Many people have read the advice to take zinc, or a combination of zinc and vitamin C when they catch a cold. However, the evidence for whether zinc really does help shorten the duration of colds are mixed and generally not very conclusive. Some studies, for example, show that zinc nasal sprays can help reduce how long your cold lasts and make your symptoms less severe. The theory behind this is that zinc sprays may coat the cold virus and prevent it from attaching to cells in your nose, where they enter your body. However, other studies show that zinc doesn’t meaningfully lessen symptoms or the duration of a cold, but it does have a real risk of side effects, like painful burning in the nose! Because it's not clear if it works, and the risk of a loss of smell, many experts recommend that you avoid treatments like zinc nasal sprays completely.

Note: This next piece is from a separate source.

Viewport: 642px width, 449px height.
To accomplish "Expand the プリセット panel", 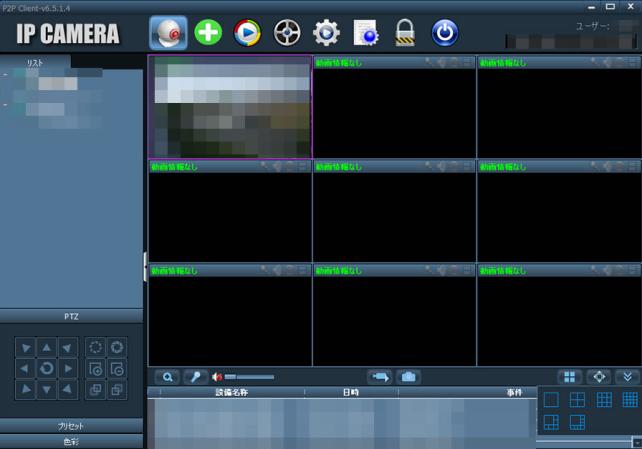I will point(71,426).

Should I take vitamin C when I have a cold?

Many people recommend taking vitamin C to reduce the number of days you feel ill when you have a cold. In general, having a diet high in vitamin C is good, and it is always wise to consume a lot of fresh fruits and vegetables which are rich in this vitamin. However, recent studies of whether taking vitamin C once you have a cold can help shorten the time you are ill are generally inconclusive. However, some studies did suggest that symptoms could be slightly shortened for people taking the vitamin.

Which viruses cause the common cold?

Over 250 viruses can cause the common cold. One of the most common viruses is the rhinovirus. Other viruses that commonly cause colds include: coronavirus, adenovirus, respiratory syncytial virus, and parainfluenza virus. Because so many different viruses can cause the common cold, and because new cold viruses constantly develop, the body never builds up immunity or resistance against all of them. That’s why colds can happen multiple times a year, and why children are particularly susceptible.

Are antibiotics the right treatment for a common cold?

No. Antibiotics should never be taken to treat the common cold. They will not help a cold get better any faster, and they can make you sick! Antibiotics are effective only against illnesses caused by bacteria. Colds are caused by viruses, hence antibiotics will have no effect on them. It’s never a good idea to take antibiotics when you don’t really need to. Antibiotics can sometimes cause allergic reactions, or disturb the balance of your gut flora, leading to upset stomachs and diarrhea. And using antibiotics when they are not necessary has led to the growth of several strains of common bacteria that have become resistant to certain antibiotics. This is called “drug resistance” and is a big problem in medicine today.

When should I visit my doctor?

In general, the common cold is not severe in adults and can be managed without the help of a doctor. Stay rested, get enough fluids and manage symptoms with over-the-counter medications and you should feel much better in just a few days. However, if more severe symptoms develop, such as chills, high fever, bad headaches, neck stiffness, vomiting, abdominal pain, wheezing or difficulty breathing, chest pain, confusion, or you don’t see any improvement in your symptoms after 10 days, you should certainly see a doctor. Any baby age 3 months or younger with a fever needs to see a doctor. If a child older than 3 months has more than mild symptoms, it’s time to talk to the doctor. Babylon members can see a doctor 24 hours a day, 7 days a week.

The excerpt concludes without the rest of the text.